Vendita di un immobile in condominio, 4 punti importanti!
Oggi parliamo della vendita di un appartamento in un condominio nel quale sia presente la figura esterna dell'amministratore e dove non vi sia un'autogestione interna.

Come comportarsi in questi casi? Ci sono 4 punti fondamentali che non si devono trascurare!

1) Verificare la presenza di spese straordinarie  preventivate e approvate.

2) Far partecipare l'acquirente ad eventuali incontri ed assemblee condominiali che intercorreranno tra compromesso e stipula.

3)  Prima della stipula verificare di essere in pari con il pagamento delle rate di condominio e in caso contrario sistemare la propria posizione affinchè l'amministratore possa confermarla.
L'Agenzia Mizar raccomanda la consegna all'acquirente di una certificazione redatta dall'amministratore che attesti la regolarità dei pagamenti delle precedenti rate.
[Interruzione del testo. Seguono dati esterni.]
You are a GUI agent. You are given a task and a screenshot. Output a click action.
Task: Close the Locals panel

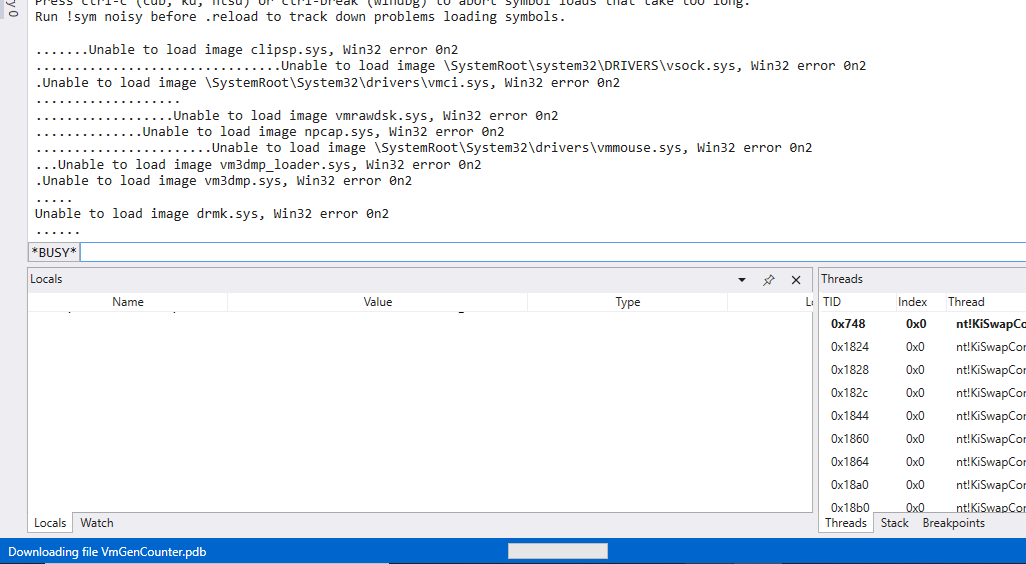pos(796,280)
4) Ultima ma non per importanza la comunicazione dei dati dell'acquirente e dell'avvenuta stipula all'amministratore. Si tratta di uno dei servizi che le nostre agenzie offrono ai clienti ma dovrà essere loro premura valutare di consegnare personalmente anche la copia autenticata del rogito. 

Precisiamo che il termine "autenticata" sta a significare che non sarà sufficiente consegnare una fotocopia ma che all'amministratore si dovrà consegnare una copia conforme all’originale tramite apposita attestazione e firma del Notaio.

D'altra parte il Tribunale di Roma si è espresso chiaramente con una sentenza nel 2014:
"chi cede diritti su unità immobiliari resta obbligato solidalmente con l'avente causa per i contributi maturati fino al momento in cui è trasmessa all'amministratore copia autentica del titolo che determina il trasferimento del diritto".

Ciò significa che se l'acquirente un giorno rivenderà l'immobile, in caso di problemi futuri il condominio potrà comunque rifarsi sull'odierno venditore, nel caso in cui non abbia consegnato a suo tempo la copia autenticata dell'atto di vendita.
Si tratta di un ulteriore onere a carico del venditore perchè oltre all'originale da conservare a casa, il venditore dovrà chiederne al Notaio una ulteriore per l'amministratore del condominio, pagando diritti, bolli, costi di riproduzione ed eventuale compenso.
Se non ne sapevate nulla perché nemmeno l’amministratore vi aveva messo al corrente sappiate che non siete i soli ma potete provvedere fornendogli tale documento anche in ritardo, il prima possibile!